Resposta rápida
Sim. O STJ fixou no Tema 70 dos repetitivos que são devidos juros remuneratórios de 6% ao ano, previstos no artigo 2º do Decreto-lei 1.512/76, sobre a diferença de correção monetária do principal do empréstimo compulsório da Eletrobras, incluídos os expurgos inflacionários, podendo o pagamento ocorrer em dinheiro ou em ações, a critério da companhia.
Sobre o que incidem os juros de 6%
A base de cálculo é a diferença de correção monetária incidente sobre o principal do empréstimo compulsório, apurada da data do recolhimento até 31 de dezembro do mesmo ano, com inclusão dos expurgos inflacionários que deixaram de ser computados à época. Sobre essa diferença aplicam-se os juros remuneratórios de 6% ao ano do Decreto-lei 1.512/76.

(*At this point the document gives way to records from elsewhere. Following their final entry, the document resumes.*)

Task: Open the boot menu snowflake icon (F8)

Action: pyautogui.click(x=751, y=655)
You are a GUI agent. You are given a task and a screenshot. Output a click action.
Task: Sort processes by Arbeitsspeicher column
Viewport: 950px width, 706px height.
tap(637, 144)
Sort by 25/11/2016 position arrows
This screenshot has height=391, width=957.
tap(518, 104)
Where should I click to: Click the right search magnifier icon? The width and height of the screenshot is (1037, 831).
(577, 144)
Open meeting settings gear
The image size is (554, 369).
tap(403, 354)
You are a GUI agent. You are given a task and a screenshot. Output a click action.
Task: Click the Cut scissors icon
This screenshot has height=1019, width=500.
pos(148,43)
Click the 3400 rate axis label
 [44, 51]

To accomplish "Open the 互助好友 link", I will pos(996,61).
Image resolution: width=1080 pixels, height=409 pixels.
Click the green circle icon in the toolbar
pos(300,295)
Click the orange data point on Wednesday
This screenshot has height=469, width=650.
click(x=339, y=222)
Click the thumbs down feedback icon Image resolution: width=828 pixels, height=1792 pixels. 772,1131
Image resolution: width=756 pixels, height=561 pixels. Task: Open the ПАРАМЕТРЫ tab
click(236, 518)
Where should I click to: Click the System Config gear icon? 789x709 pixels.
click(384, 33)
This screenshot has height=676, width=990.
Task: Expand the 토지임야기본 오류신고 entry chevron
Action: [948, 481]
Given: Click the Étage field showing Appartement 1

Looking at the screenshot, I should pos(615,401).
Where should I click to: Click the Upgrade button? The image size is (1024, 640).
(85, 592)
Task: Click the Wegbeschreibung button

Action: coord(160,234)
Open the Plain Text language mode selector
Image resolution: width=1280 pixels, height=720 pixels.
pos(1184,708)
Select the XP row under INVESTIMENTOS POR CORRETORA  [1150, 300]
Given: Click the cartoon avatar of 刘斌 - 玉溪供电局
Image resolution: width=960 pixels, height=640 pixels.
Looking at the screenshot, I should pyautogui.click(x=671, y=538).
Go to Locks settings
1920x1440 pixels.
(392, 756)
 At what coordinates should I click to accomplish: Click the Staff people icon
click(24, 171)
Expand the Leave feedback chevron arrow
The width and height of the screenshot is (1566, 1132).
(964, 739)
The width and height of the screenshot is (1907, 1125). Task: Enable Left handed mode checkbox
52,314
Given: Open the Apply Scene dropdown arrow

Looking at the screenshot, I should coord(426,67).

O raciocínio é de coerência: se o principal corrigido rendia juros remuneratórios, a parcela de correção que foi paga a menor também deve gerar os mesmos juros, sob pena de o credor ser duplamente prejudicado.
Forma de pagamento das diferenças
A tese admite que a Eletrobras quite essas diferenças em dinheiro ou mediante participação acionária, com ações preferenciais nominativas, a critério da própria companhia, do mesmo modo como ocorreu com o principal, nos termos do Decreto-lei 1.512/76.
Nos processos em fase de liquidação, a apuração exata das diferenças e a forma de quitação escolhida são verificadas caso a caso, conforme os cálculos e o título executivo de cada demanda.